Week 13 – Shooting Goschen’s Cocks Up

Now if you’ll listen for a while, a story I will tell you,
And if you don’t attention pay, I’m sure I can’t compel you

Another poaching song from the great George ‘Pop’ Maynard of Copthorne in Sussex. The song was apparently written by his friend Fred Holman, of Tatsfield in Surrey, who would write out the words for the price of a pint. It tells of a true incident which occurred on estates owned by the Goschen family near New Addington in Surrey. In time-honoured fashion, Fred used an older tune for his composition: “The Barking Barber” or “Bow Wow Wow” was popular in the 1780s,  published by Chappell in 1858, and sufficiently well-known to be parodied in Alice in Wonderland (thanks to Musical Traditions and www.folklorist.org/ for this information).

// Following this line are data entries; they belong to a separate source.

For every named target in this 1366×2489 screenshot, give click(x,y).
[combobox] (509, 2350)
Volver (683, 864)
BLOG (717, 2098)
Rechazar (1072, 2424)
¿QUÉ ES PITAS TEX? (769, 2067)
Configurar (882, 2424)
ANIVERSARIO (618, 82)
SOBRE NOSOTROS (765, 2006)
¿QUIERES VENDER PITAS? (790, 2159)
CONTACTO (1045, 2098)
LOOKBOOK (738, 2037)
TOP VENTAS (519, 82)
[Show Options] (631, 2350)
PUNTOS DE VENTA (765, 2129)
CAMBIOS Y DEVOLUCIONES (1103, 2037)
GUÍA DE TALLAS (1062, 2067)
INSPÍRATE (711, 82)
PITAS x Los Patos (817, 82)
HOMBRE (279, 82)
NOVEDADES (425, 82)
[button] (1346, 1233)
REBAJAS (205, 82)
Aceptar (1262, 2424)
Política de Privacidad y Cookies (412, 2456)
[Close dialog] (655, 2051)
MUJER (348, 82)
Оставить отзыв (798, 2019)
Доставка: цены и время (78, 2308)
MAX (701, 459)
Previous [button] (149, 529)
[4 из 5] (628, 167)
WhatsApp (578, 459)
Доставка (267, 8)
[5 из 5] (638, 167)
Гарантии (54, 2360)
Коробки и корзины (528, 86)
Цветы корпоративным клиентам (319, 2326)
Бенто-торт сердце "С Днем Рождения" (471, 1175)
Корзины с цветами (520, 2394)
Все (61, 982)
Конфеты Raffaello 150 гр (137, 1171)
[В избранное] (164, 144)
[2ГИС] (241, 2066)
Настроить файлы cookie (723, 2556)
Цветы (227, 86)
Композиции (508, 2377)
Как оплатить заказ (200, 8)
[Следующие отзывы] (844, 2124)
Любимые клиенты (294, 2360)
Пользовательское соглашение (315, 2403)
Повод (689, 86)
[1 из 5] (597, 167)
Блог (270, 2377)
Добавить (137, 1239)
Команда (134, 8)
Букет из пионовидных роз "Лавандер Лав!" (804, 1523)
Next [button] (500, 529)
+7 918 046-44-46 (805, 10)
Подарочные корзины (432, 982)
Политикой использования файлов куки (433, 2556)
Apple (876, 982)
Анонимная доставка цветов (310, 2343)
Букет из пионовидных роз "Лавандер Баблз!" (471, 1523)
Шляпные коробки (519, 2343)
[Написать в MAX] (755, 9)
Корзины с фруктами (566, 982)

Pop Maynard was no stranger to poaching. As an old man he told Ken Stubbs

I should go out again if I had my time over again, before I should let my family go short of anything… I came home and I had my tea… and there was Arthur and Nellie wanted a pair of shoes bad, so I said to my wife, I said, “After I’ve had my tea, Polly, I’ll go out and see if I can catch a few rabbits, to see if I can earn they youngsters a pair of shoes”… So I went across the common into the field aside of the woods, and I pitched up my net twice and I catched six rabbits each time: that makes a dozen; and I took them home and I said, “There you are, Polly, now you can take they rabbits to old (the butcher) in the morning and you can get ten bob for them.” Tenpence each, then, good rabbits. And I said, “With ten shillings you can buy them both a pair of shoes” – so you could at that time.

(Journal of the English Folk Dance & Song Society, December 1963)

I dedicate this one to my great friend Adrian, an incorrigible smoker, who always refers to the song as “Baccy all the while”.

Shooting Goschen’s Cocks Up

2 Comments to “Week 13 – Shooting Goschen’s Cocks Up”

  1. Could I just ask about your recording setup? Your voice comes over with real depth & texture; there’s a hint of reverb (I’ve got a mental image of you singing in the kitchen) but not at the expense of clarity. I’m deeply impressed, in other words – my own recordings run the gamut from “voice bounces off the walls, sounds like I’m singing in a bucket” to “voice drops dead, sounds like I’m singing in a cardboard box”.

    • Thanks for your kind comments Phil. The recording quality is probably more luck than judgment to be honest – I don’t know a lot about these things. Spencer the Rover was intended for possible commercial release so that was done, not actually in a proper recording studio, but by a proper sound recordist with proper commercial recording gear. Apart from that, I’ve done all the recordings at home on a minidisc recorder. Some were done in my bedroom (carpeted and cluttered), and others in what we rather grandly call our music room (laminate floor, a bigger room, and a piano, which when I’m singing sometimes seems to be resonating quietly!). These rooms should have very different acoustics, but I’m not sure I really notice it on the recordings. I then use Magix Audio Studio to create the MP3s. Haven’t applied any effects except on this track, where I applied a little bit of the program’s brightness setting.
      I seem to remember that the mic I use was not inexpensive, so that must help. It’s a Sony ECM-MS907 – no idea if they’re still available.
      My eldest son has a Tascam home recording setup, so when he’s home from University I want to have a go recording on that, to see if it’s easier / better. We’ll see.